La última palabra de las sesiones del juicio oral no es, sin embargo, la última palabra del juicio. La última palabra del juicio la tiene el tribunal que dictará la sentencia firme y definitiva. Deberá atender y elegir entre las peticiones absolutorias de las defensas, por más que algunas aceptarían una moderada condena por desobediencia, y las peticiones condenatorias de las acusaciones. La de VOX, estrafalaria, técnicamente inviable, no merece mayor atención. La de la Abogacía del Estado y, sobre todo, la de la Fiscalía son sobrecogedoras por su severidad. Recuérdese que las peticiones de 25, 17 o 16 años de cárcel sobrepasan las penas de prisión previstas para un homicida (de 10 a 15 años) o para un violador (de 6 a 12 años). Y, además, la Fiscalía pretende que el tribunal ordene que los acusados, si son condenados, no puedan alcanzar el tercer grado de cumplimiento de la condena hasta que cumplan la mitad de la pena, o sea que no puedan alcanzar el régimen de semilibertad hasta pasados ocho o doce años. Ante tanta severidad y tanto rigor mucha gente se pregunta por qué y para qué. Las respuestas dependen de criterios ideológicos, políticos, pasionales, o de criterios jurídicos nunca totalmente asépticos.

Los penalistas clásicos señalaron que los fines de la pena son dos: la retribución al condenado, como escarmiento y corrección, y la intimidación general a los ciudadanos al ver la certeza de la eficacia del castigo. La Constitución no habla de estos clásicos fines de la pena. Solamente dice que las penas privativas de libertad estarán orientadas hacia la reeducación y la reinserción social. Si el tribunal condena a los acusados del “procés” y, sobre todo, si atiende a los criterios severísimos de la Fiscalía, el debate sobre los fines y la orientación de las penas está servido.

El tratamiento penitenciario, si hay condenas de prisión, no podría tender a cambiarles sus convicciones ni su voluntad de llevarlas a la práctica. Sería una violación de la libertad ideológica y de la dignidad de la persona

Según las acusaciones, los acusados intentaron llevar a la práctica política su convicción política mediante unos medios políticos parlamentarios, gubernativos y cívicos, con infracción de las leyes y los mandatos judiciales. Por estas infracciones han sido acusados como delincuentes, sin más adjetivos. Por aquellas convicciones ellos y su entorno político y social se consideran delincuentes políticos. Esta última adjetivación es irrelevante para la aplicación de la ley penal. Pero, en todo caso, según sus propios alegatos, son delincuentes por convicción y ello tiene trascendencia a la hora de plantear los fines y la orientación de las penas que, posiblemente, se les impongan.

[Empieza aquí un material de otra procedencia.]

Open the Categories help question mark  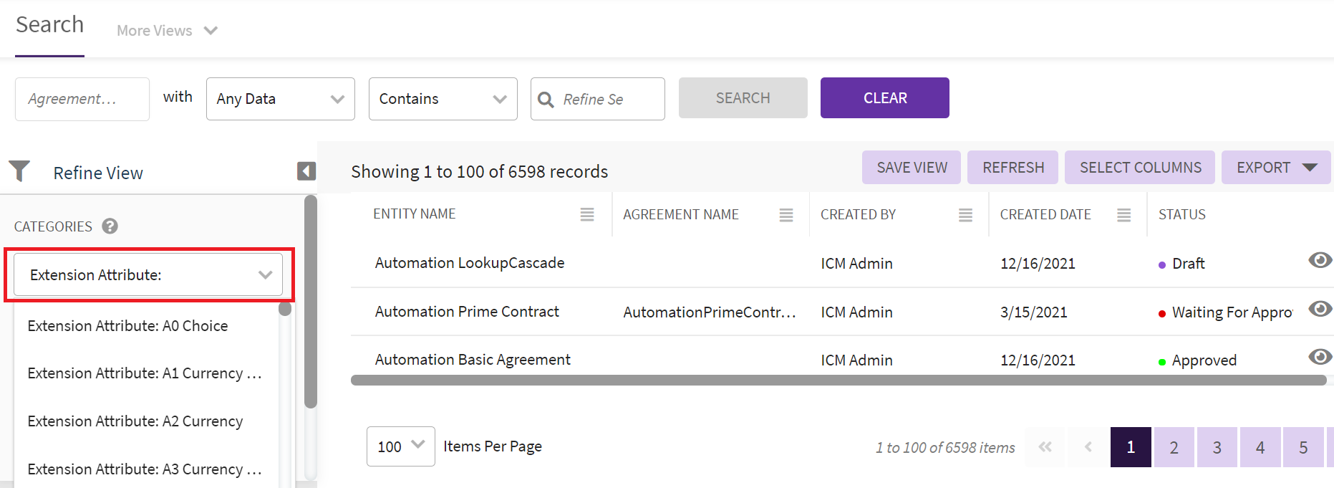(x=110, y=226)
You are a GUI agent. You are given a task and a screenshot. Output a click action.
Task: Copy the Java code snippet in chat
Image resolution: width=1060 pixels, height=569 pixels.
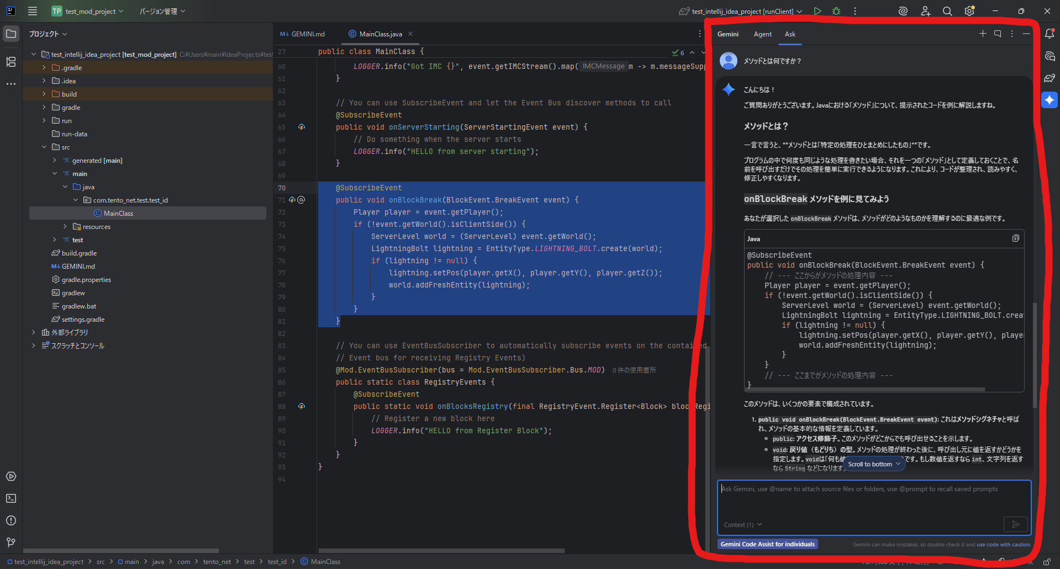tap(1015, 238)
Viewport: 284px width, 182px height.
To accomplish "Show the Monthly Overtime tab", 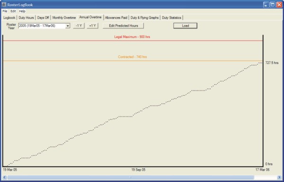I will 64,18.
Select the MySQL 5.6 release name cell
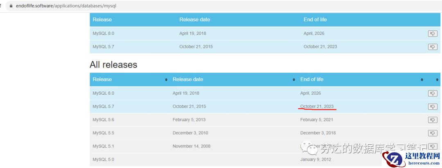Screen dimensions: 442x168 (103, 120)
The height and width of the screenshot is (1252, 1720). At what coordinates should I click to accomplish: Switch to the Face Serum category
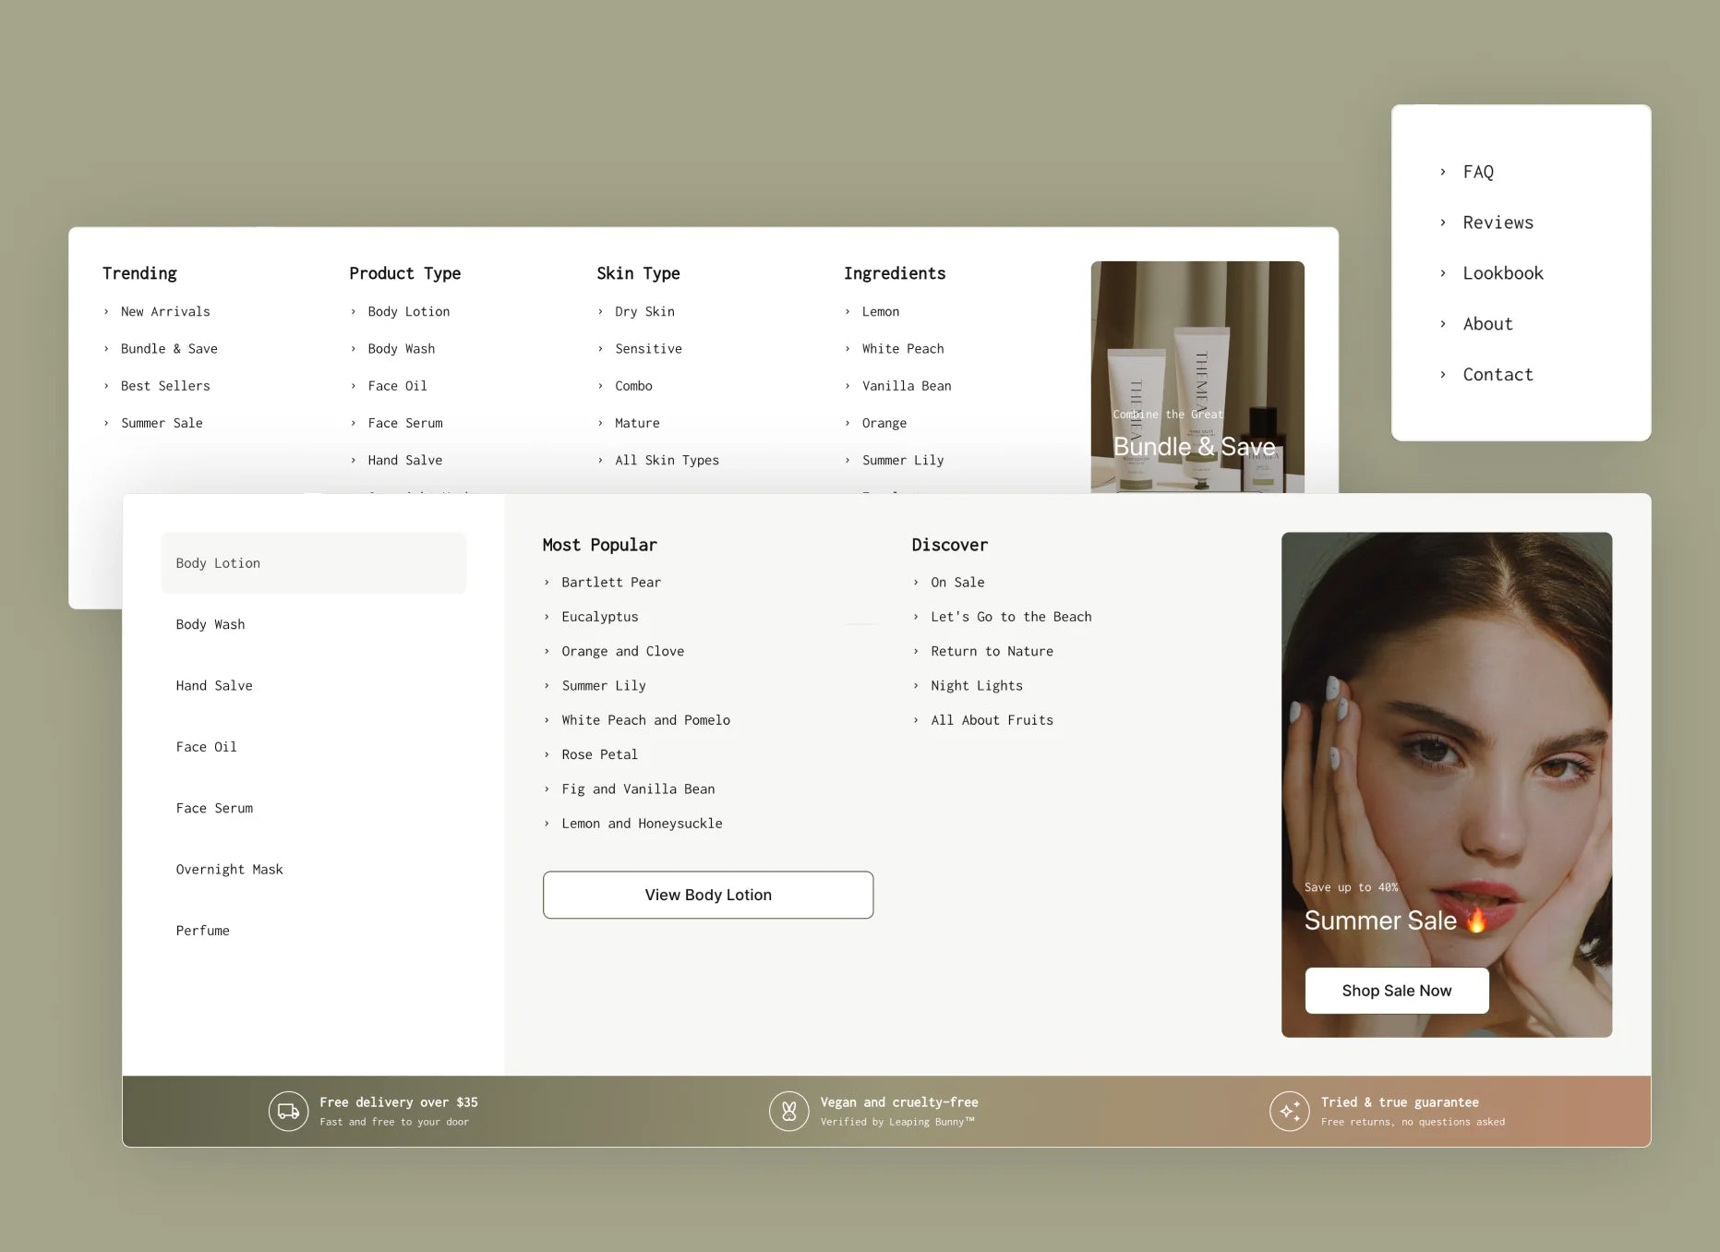(214, 808)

Hace casi un siglo que los teóricos alemanes señalaron que los delincuentes por convicción pueden y deben ser castigados, si lo merecen, pero no pueden ser torcidos en sus convicciones. Por ello proponían un trato penitenciario benévolo, con excepción de los terroristas. Esta reflexión sigue siendo válida hoy, más aún vistos los discursos de las últimas palabras, carentes de contrición y sometimiento. El tratamiento penitenciario, si hay condenas de prisión, no podría tender a cambiarles sus convicciones ni su voluntad de llevarlas a la práctica. Sería una violación de la libertad ideológica y de la dignidad de la persona, fundamento del orden político y de la paz social, como proclama la Constitución. Las penas, por lo tanto, no podrán tener más finalidad que el castigo, la retribución pura y dura a los condenados, y el escarmiento en cabeza ajena a quienes pretendieran seguir sus pasos. Al Tribunal Supremo no le corresponde resolver el problema de Cataluña, que no es nuevo, ni podrá hacerlo, porque la última palabra del juicio nunca será la última palabra del conflicto.

José María Mena fue fiscal en jefe del TSJC.